* **Task brief**
Give back the entries exactly as they read, leaving each image out.

____ Provided data

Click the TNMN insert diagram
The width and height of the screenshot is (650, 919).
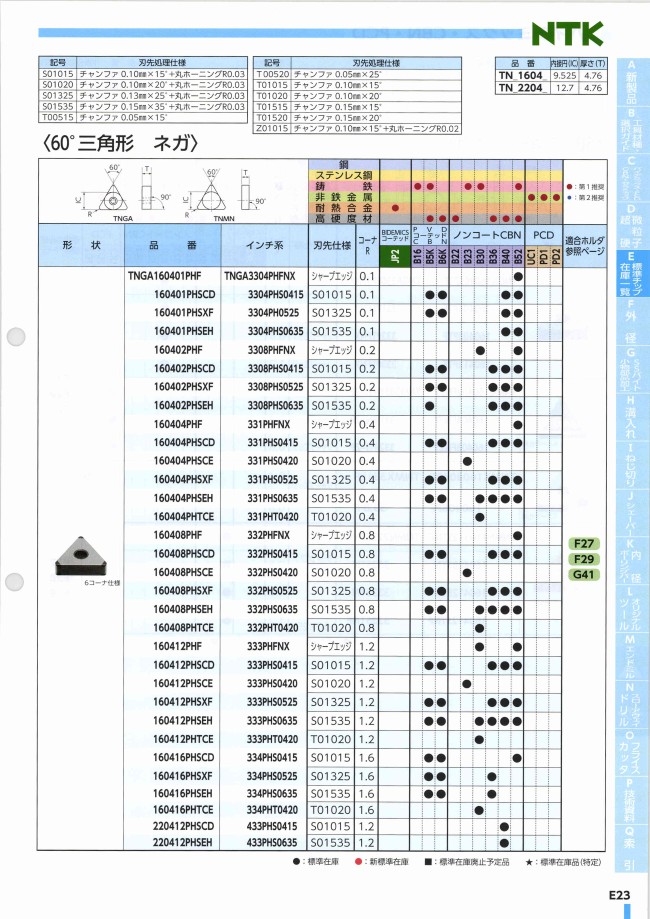(219, 193)
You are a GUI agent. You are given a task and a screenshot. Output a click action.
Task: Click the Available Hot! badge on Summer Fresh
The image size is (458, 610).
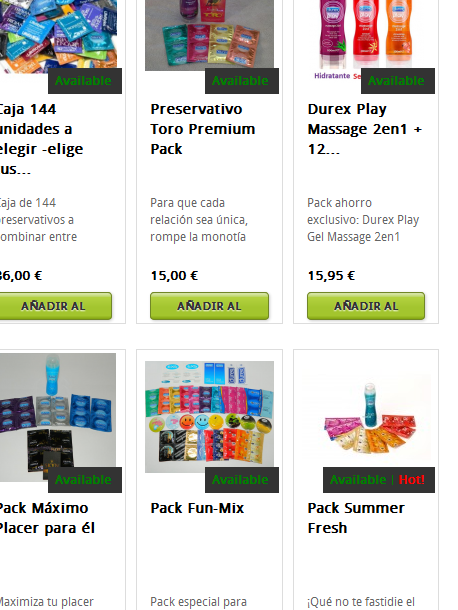tap(379, 480)
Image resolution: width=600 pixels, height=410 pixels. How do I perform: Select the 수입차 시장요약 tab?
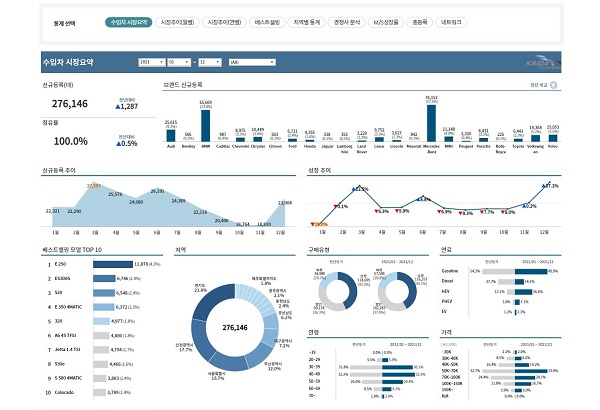pyautogui.click(x=129, y=22)
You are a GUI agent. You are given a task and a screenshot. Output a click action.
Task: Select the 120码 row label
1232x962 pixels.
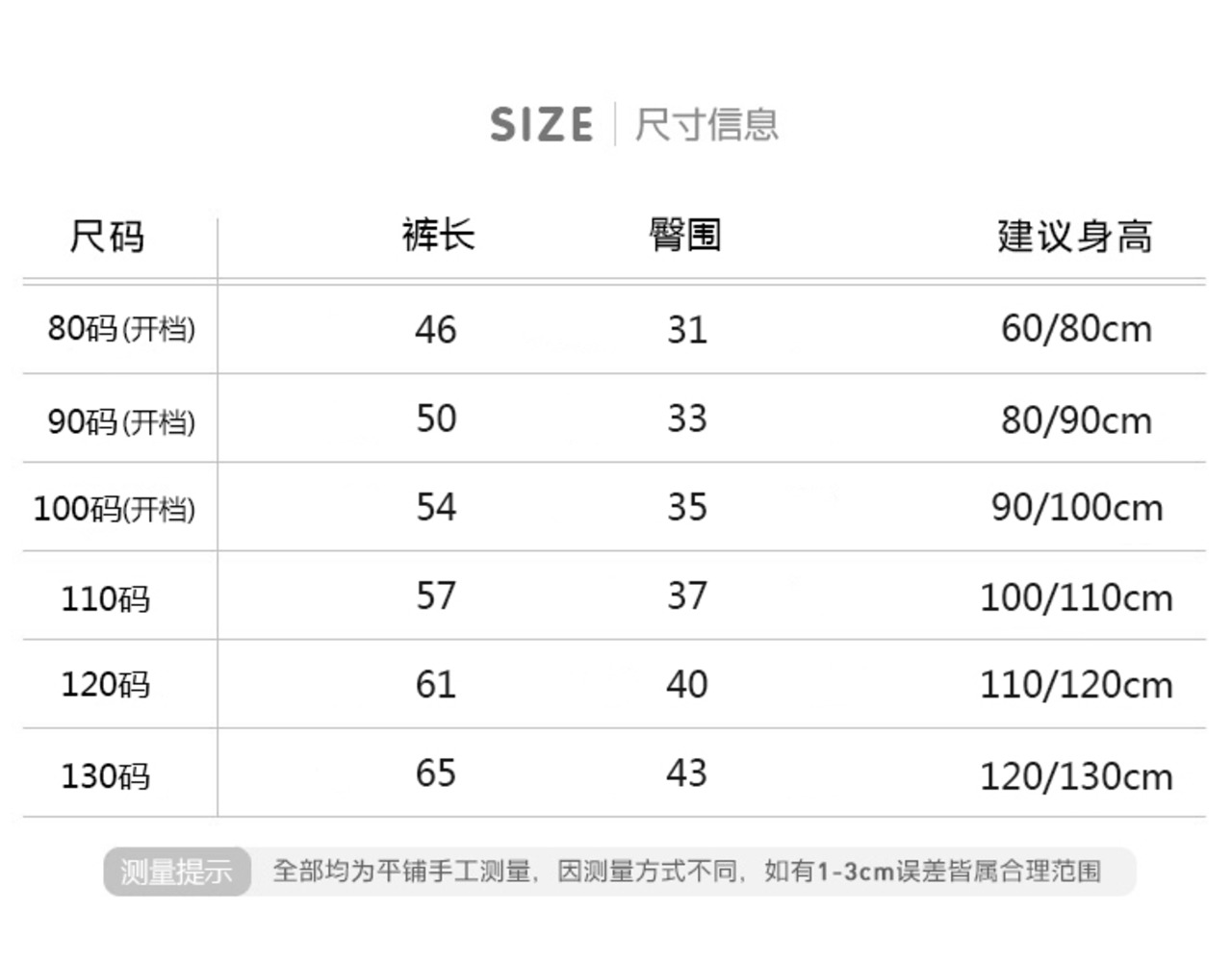pyautogui.click(x=106, y=685)
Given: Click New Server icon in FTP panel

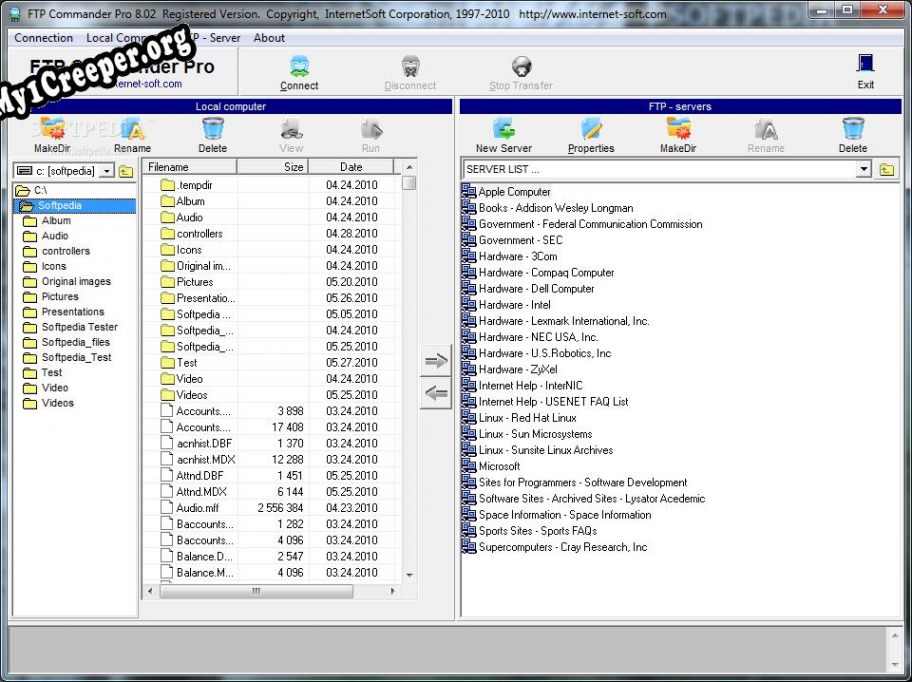Looking at the screenshot, I should [503, 130].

________

* **Your solution**
Click the TNMN insert diagram
The width and height of the screenshot is (650, 919).
(219, 193)
You are a GUI agent. You are given a task and a screenshot. Output a click action.
Task: Click the Available Hot! badge on Summer Fresh
The image size is (458, 610).
tap(379, 480)
Image resolution: width=600 pixels, height=410 pixels. How do I perform: Select the 수입차 시장요약 tab?
pyautogui.click(x=129, y=22)
You are a GUI agent. You are given a task and a screenshot. Output a click action.
Task: Select the 120码 row label
1232x962 pixels.
pyautogui.click(x=106, y=685)
Given: Click New Server icon in FTP panel

Looking at the screenshot, I should [503, 130].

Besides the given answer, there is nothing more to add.